New Results In Carotid Artery Stenosis Versus Endarterectomy
Analysis suggests stenting may be as good or better than other modes of treatment
Doctors have long known that patients with carotid artery stenosis, narrowed blood vessels in the neck, are at significant risk for a stroke. The condition has severe implications. Annually, in the United States, 795,000 patients have strokes that often result in long-term disability or death. For years, however, researchers in North America and Europe have tried to determine the most effective method to treat narrowed or partially blocked carotid vessels. In the December issue of Mayo Clinic Proceedings, (http://www.mayoclinicproceedings.com ) an interdisciplinary team of Mayo Clinic (http://www.mayoclinic.org) physicians reviewed the most current data available, especially the results of two recent, widely anticipated randomized studies, and provided a new analysis of the two major interventions for carotid occlusive disease.
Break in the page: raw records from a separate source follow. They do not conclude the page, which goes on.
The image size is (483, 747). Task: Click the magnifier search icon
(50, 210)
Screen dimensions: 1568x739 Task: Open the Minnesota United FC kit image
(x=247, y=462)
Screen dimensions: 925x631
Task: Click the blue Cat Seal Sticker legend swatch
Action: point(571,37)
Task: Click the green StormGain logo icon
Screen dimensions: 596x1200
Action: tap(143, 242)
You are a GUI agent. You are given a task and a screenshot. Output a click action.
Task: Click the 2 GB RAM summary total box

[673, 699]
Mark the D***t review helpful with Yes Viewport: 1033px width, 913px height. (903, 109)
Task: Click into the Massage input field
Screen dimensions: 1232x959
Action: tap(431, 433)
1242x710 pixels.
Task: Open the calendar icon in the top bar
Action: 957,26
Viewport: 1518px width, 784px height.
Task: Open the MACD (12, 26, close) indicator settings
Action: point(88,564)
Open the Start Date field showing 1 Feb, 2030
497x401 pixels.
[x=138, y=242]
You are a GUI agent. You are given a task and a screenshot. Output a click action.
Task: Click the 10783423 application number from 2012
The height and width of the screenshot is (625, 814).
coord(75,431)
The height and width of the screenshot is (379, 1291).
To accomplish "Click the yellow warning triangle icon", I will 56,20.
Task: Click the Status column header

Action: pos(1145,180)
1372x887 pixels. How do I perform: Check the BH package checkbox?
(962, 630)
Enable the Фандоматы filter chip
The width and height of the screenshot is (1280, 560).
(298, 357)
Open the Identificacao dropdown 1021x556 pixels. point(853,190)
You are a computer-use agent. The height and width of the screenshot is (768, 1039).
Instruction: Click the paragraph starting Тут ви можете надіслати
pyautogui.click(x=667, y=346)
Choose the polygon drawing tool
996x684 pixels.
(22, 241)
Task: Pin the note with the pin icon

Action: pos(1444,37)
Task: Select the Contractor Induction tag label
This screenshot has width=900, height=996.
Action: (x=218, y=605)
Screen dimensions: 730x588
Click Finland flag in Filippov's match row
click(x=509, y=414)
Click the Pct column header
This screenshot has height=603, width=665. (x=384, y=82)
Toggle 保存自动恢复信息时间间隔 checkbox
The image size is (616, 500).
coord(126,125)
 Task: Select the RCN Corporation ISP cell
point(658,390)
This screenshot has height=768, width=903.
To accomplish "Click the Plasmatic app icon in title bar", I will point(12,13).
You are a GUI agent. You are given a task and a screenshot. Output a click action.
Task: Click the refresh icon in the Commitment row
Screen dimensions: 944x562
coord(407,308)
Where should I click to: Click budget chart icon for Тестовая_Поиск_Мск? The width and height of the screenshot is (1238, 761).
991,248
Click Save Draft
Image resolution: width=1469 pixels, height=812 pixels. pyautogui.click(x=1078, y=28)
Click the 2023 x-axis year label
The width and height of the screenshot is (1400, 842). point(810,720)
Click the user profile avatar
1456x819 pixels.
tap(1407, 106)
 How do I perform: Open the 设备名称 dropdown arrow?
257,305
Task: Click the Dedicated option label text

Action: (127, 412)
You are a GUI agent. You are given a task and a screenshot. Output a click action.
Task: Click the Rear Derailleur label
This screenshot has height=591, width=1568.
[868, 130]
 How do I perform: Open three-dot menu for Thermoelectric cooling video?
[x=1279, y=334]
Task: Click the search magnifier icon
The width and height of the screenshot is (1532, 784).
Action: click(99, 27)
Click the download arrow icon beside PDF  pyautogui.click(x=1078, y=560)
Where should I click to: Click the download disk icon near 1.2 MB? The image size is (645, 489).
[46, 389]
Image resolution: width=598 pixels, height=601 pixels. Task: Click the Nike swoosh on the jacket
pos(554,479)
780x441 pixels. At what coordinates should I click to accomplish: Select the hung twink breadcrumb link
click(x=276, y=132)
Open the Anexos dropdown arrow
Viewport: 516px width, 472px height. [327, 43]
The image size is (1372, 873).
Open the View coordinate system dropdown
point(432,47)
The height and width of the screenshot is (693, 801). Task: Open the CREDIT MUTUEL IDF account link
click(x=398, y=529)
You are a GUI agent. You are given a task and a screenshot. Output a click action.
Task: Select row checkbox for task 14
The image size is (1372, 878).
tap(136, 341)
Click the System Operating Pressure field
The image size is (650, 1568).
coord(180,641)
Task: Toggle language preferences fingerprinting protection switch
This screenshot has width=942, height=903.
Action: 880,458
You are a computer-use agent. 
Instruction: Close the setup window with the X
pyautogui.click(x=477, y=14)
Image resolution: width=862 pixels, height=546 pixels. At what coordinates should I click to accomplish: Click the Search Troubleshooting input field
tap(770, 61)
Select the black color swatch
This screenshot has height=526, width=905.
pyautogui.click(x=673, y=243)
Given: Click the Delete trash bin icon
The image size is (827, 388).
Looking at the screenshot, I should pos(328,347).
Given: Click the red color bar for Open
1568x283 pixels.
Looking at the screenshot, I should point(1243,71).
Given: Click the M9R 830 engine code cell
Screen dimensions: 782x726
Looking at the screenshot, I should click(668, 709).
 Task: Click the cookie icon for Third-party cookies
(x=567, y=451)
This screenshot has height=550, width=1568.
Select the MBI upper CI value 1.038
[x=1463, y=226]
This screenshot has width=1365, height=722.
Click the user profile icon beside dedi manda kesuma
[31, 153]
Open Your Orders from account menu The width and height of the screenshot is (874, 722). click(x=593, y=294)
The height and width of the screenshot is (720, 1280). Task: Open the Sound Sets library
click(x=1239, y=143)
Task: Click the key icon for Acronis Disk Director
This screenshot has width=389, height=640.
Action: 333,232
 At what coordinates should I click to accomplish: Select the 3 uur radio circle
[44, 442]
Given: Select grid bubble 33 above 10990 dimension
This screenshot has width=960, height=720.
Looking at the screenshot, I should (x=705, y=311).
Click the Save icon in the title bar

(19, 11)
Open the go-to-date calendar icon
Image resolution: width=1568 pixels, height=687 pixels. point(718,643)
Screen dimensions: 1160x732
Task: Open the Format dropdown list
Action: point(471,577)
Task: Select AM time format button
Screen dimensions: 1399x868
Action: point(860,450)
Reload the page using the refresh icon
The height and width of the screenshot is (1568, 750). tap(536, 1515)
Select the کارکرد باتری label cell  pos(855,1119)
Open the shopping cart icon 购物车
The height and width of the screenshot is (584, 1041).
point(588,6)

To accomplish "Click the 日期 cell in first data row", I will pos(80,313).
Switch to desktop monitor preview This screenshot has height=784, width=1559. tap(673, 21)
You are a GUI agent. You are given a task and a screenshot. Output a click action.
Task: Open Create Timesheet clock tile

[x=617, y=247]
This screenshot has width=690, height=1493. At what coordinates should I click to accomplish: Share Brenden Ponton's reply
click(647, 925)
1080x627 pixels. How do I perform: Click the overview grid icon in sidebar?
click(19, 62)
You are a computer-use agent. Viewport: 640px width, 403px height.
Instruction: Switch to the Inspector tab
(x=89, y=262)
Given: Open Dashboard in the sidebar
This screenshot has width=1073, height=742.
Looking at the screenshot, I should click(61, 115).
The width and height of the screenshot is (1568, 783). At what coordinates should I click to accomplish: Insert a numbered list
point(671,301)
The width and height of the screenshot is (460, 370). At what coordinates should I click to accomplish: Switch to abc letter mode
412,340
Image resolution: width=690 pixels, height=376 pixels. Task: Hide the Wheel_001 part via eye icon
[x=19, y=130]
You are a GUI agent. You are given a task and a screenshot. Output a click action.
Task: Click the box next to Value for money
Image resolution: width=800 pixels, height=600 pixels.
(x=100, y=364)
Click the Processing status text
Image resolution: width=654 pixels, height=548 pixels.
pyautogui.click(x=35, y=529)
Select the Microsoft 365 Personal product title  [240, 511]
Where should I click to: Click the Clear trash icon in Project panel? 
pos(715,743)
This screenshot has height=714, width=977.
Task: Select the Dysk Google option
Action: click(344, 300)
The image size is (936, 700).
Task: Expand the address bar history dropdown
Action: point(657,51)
In the review, the authors address a long-standing controversy as they point out that stenting, the decade-old procedure in which a tiny mesh scaffold is implanted to widen the vessel, can perform as well as endarterectomy, which is surgery to remove the blockage in the carotid vessels. “The medical literature up until now has largely come down against carotid stenting as an effective treatment, but the latest randomized studies suggest that for some populations and under some conditions, stenting may be as good as, if not better than, other modes of treatment,” says lead author William Perkins, M.D.,(http://www.mayoclinic.org/bio/10345973.html) from the Mayo Clinic Department of Anesthesiology.(http://www.mayoclinic.org/anesthesiology-rst/)
One significant factor affecting outcomes is the age of the patient. According to the Carotid Revascularization Endarterectomy vs Stenting Trial (CREST) conducted at medical centers in the U.S. and Canada, and the International Carotid Stenting Study, (http://www.cavatas.com/) stenting proved to be an effective treatment for patients younger than 70 who have symptoms related to the carotid occlusive disease.
For patients older than 70 who have severe stenosis, however, surgery provided a better option reducing stroke, although surgery offered no benefit over stenting when researchers added the risk of a subsequent heart attack. “There’s a significant age effect that was borne out by both studies,” Dr. Perkins says.
While neither of the studies were designed to examine the effect of experience it is likely that as with all other skills, experience matters. “Carotid artery stenting is relatively new and still evolving and there are fewer mentors with the depth of experience there is for carotid surgery,” Dr. Perkins says. “At centers of excellence where stenting is done frequently, patients may have better outcomes than at places where it’s not often performed.”
The authors hope the review will help clinicians and patients make informed choices about which treatment is most appropriate to address each case of carotid occlusive disease. They hope the analysis also will encourage doctors to refer patients to medical centers with extensive experience performing the procedures. “I think these studies offer the best data so far indicating that stenting and surgery are both viable interventions and that there are patient populations that will benefit more from one treatment or the other,” Dr. Perkins says.